**** Dataset rows ****

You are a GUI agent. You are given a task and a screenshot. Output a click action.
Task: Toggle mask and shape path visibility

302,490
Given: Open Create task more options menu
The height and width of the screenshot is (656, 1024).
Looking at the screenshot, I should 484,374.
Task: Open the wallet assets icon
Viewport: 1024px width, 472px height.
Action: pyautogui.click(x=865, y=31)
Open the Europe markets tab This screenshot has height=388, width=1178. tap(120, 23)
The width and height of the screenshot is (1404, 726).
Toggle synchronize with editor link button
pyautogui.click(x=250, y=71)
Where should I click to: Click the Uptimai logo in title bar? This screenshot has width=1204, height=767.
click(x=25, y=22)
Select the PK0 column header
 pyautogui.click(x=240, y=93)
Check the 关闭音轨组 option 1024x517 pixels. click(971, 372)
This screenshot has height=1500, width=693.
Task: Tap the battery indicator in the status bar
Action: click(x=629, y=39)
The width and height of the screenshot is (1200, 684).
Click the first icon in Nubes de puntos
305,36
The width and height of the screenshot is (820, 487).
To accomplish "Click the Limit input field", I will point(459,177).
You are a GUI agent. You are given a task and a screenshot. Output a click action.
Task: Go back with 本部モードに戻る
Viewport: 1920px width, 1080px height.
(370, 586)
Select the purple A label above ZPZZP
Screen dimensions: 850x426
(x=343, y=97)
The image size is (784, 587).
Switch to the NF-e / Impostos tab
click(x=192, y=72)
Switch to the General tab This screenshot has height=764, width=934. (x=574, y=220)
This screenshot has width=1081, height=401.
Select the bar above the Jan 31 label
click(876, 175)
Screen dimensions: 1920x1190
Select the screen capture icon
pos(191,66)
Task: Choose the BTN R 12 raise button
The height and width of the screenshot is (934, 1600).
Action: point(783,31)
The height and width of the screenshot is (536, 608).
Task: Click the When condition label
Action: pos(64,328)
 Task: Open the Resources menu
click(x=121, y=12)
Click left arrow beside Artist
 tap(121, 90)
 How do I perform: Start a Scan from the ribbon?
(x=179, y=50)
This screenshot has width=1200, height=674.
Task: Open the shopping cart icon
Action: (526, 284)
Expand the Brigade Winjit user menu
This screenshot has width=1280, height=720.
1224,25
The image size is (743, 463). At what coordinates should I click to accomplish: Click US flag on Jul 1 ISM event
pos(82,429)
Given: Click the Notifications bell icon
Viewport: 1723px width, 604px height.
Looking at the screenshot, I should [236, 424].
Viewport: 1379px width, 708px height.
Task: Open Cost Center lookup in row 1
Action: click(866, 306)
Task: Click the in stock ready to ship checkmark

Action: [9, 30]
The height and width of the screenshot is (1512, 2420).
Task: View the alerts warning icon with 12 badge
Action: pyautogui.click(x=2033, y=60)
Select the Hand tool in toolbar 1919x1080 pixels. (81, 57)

****

**Your instructions:**
Please repeat all the items with "GUI agent" changed to "interface agent" and everything else left as it is.

**Answer to the exercise:**
You are a interface agent. You are given a task and a screenshot. Output a click action.
Task: Toggle mask and shape path visibility

302,490
Given: Open Create task more options menu
The height and width of the screenshot is (656, 1024).
Looking at the screenshot, I should 484,374.
Task: Open the wallet assets icon
Viewport: 1024px width, 472px height.
Action: pyautogui.click(x=865, y=31)
Open the Europe markets tab This screenshot has height=388, width=1178. tap(120, 23)
The width and height of the screenshot is (1404, 726).
Toggle synchronize with editor link button
pyautogui.click(x=250, y=71)
Where should I click to: Click the Uptimai logo in title bar? This screenshot has width=1204, height=767.
click(x=25, y=22)
Select the PK0 column header
 pyautogui.click(x=240, y=93)
Check the 关闭音轨组 option 1024x517 pixels. click(971, 372)
This screenshot has height=1500, width=693.
Task: Tap the battery indicator in the status bar
Action: click(x=629, y=39)
The width and height of the screenshot is (1200, 684).
Click the first icon in Nubes de puntos
305,36
The width and height of the screenshot is (820, 487).
To accomplish "Click the Limit input field", I will point(459,177).
You are a interface agent. You are given a task and a screenshot. Output a click action.
Task: Go back with 本部モードに戻る
Viewport: 1920px width, 1080px height.
(370, 586)
Select the purple A label above ZPZZP
Screen dimensions: 850x426
(x=343, y=97)
The image size is (784, 587).
Switch to the NF-e / Impostos tab
click(x=192, y=72)
Switch to the General tab This screenshot has height=764, width=934. (x=574, y=220)
This screenshot has width=1081, height=401.
Select the bar above the Jan 31 label
click(876, 175)
Screen dimensions: 1920x1190
Select the screen capture icon
pos(191,66)
Task: Choose the BTN R 12 raise button
The height and width of the screenshot is (934, 1600).
Action: point(783,31)
The height and width of the screenshot is (536, 608).
Task: Click the When condition label
Action: pos(64,328)
 Task: Open the Resources menu
click(x=121, y=12)
Click left arrow beside Artist
 tap(121, 90)
 How do I perform: Start a Scan from the ribbon?
(x=179, y=50)
This screenshot has width=1200, height=674.
Task: Open the shopping cart icon
Action: (526, 284)
Expand the Brigade Winjit user menu
This screenshot has width=1280, height=720.
1224,25
The image size is (743, 463). At what coordinates should I click to accomplish: Click US flag on Jul 1 ISM event
pos(82,429)
Given: Click the Notifications bell icon
Viewport: 1723px width, 604px height.
Looking at the screenshot, I should [236, 424].
Viewport: 1379px width, 708px height.
Task: Open Cost Center lookup in row 1
Action: click(866, 306)
Task: Click the in stock ready to ship checkmark

Action: [9, 30]
The height and width of the screenshot is (1512, 2420).
Task: View the alerts warning icon with 12 badge
Action: pyautogui.click(x=2033, y=60)
Select the Hand tool in toolbar 1919x1080 pixels. (81, 57)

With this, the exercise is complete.